УЧЕНИК: Нет… Больше ничего.
УЧИТЕЛЬ: Ну, тогда вот сюда, в середину четырехугольника, поставим точку и проведем две линии, которые называются диагоналями. (Учитель ставит точку в середине квадрата и проводит через нее две диагонали.) Теперь ясно?
УЧЕНИК (в недоумении): Нисколько.
УЧИТЕЛЬ: Не расстраивайся! Я хочу тебе немного помочь… Слышал ли ты об огромных и величественных сооружениях, которые фараоны повелевали возводить для собственного праха на земле египетской?
УЧЕНИК: Я слышал об этом. Такую громадную пирамиду приказал своим строителям поставить фараон Хеопс.
УЧИТЕЛЬ (лукаво): Не скажешь ли ты, гордый орел, как могут выглядеть такого рода усыпальницы при взгляде сверху?
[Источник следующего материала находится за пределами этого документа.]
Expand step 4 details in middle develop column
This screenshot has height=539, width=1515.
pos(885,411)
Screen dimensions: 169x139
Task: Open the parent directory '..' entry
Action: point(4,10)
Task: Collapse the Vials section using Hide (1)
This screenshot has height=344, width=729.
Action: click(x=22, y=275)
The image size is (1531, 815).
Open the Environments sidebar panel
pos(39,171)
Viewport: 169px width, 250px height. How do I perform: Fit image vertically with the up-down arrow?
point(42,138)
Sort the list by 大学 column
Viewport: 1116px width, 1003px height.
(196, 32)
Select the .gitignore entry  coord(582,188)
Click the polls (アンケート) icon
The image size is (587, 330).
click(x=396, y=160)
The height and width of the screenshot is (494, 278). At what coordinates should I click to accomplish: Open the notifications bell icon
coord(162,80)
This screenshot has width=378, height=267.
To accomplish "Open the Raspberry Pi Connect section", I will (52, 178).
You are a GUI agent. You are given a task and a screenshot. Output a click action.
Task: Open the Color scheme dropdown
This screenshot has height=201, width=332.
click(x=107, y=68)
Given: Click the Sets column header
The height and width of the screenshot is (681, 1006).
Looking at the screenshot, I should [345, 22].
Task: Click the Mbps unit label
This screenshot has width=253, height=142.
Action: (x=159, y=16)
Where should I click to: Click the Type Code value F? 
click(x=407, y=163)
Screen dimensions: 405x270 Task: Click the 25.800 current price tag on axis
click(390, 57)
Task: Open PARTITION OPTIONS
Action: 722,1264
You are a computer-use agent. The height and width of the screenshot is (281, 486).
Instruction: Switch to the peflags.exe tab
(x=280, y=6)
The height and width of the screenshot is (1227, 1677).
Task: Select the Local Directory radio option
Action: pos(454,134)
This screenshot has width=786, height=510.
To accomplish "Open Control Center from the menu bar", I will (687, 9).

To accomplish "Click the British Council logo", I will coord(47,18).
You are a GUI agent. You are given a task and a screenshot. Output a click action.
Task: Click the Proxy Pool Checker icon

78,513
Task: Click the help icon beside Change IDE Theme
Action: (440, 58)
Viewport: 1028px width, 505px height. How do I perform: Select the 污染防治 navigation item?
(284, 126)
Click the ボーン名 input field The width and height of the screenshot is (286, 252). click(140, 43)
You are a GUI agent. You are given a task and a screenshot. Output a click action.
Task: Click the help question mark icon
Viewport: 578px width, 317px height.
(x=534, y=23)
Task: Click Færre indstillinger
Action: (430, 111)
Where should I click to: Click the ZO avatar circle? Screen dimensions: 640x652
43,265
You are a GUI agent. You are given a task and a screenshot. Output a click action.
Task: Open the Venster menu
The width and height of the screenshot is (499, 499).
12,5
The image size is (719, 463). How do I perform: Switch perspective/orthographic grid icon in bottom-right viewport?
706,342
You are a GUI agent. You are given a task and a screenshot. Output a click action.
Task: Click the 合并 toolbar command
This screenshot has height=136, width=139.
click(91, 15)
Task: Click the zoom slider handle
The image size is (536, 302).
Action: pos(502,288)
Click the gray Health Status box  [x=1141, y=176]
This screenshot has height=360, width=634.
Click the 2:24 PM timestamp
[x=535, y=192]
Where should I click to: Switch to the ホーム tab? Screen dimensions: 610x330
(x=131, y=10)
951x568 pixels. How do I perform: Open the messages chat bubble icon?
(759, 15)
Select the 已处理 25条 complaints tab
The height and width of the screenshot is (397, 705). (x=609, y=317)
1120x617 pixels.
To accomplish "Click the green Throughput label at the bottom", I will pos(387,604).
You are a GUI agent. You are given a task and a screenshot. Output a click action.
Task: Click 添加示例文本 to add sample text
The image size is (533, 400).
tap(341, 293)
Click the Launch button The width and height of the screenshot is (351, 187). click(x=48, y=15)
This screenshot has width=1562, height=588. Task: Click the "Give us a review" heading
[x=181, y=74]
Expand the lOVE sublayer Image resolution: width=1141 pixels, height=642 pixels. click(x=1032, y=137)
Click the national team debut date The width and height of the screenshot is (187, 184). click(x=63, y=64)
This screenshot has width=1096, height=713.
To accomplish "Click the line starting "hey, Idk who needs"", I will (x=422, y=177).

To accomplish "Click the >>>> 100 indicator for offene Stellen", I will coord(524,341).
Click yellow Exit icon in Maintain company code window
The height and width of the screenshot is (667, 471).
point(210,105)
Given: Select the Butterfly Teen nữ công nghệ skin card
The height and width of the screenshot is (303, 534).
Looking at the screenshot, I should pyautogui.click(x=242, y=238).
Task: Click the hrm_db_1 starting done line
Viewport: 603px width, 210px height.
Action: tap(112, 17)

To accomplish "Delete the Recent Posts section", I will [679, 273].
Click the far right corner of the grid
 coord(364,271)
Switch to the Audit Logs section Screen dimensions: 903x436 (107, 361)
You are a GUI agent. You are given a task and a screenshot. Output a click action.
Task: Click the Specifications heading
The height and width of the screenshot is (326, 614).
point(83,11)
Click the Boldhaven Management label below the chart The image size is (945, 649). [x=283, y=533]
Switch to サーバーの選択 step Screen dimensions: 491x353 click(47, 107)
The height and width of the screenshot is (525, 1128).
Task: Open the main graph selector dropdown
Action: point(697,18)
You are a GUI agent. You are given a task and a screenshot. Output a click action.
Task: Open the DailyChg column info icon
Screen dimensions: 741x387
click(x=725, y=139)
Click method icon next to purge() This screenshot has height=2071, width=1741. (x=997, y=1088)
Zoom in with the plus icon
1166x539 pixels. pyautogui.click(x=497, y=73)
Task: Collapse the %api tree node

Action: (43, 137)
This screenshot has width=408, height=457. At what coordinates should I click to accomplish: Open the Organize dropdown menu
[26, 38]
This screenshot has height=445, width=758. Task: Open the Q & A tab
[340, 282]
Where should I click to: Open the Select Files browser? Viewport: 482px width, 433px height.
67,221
УЧЕНИК: Я должен немного подумать.
УЧИТЕЛЬ: Думай, думай.
УЧЕНИК (с прежней радостью): Полагаю, учитель-батюшка, что пирамида будет выглядеть точно так, как квадрат, в котором вы провели диагонали. (Задумчиво.) Пожалуй, некоторые из этих пирамид могут походить на треугольник, стоящий третьим в ряду…
УЧИТЕЛЬ: Это большое достижение! Только учти, что фараоны строили не трех-, а четырехсторонние пирамиды. Но ты все равно заслуживаешь похвалы!
УЧЕНИК: Я стараюсь… Я очень стараюсь и теперь понимаю, что этот треугольник не обязательно должен быть пирамидой. Он может быть своеобразной трехугольной стеной, хотя я не знаю, на что она нужна… У меня также есть соображения по поводу четвертой фигуры. Это может быть башня, какая-нибудь Вавилонская башня, но так может выглядеть и труба, какие сооружают для отвода дыма. Я не очень уверен, но геометрическая фигура, которую мы называем конусом, — не оставляет ли она такой же след. Возможно, я тогда увидел бы в центре круга острую вершину, или точку, но твердо утверждать не берусь, тем более что точка, как меня учили, вообще не имеет величины.
УЧИТЕЛЬ: Отлично! И если ты еще немного подумаешь, то обнаружишь, что орла может сбить с панталыку большое круглое яйцо или шар, потому что они тоже видятся как круг.
УЧЕНИК (подумав): А ведь в самом деле!
УЧИТЕЛЬ: Итак, мы поставили под сомнение некоторые точные знания, которые могут завести в тупик бесхитростную душу.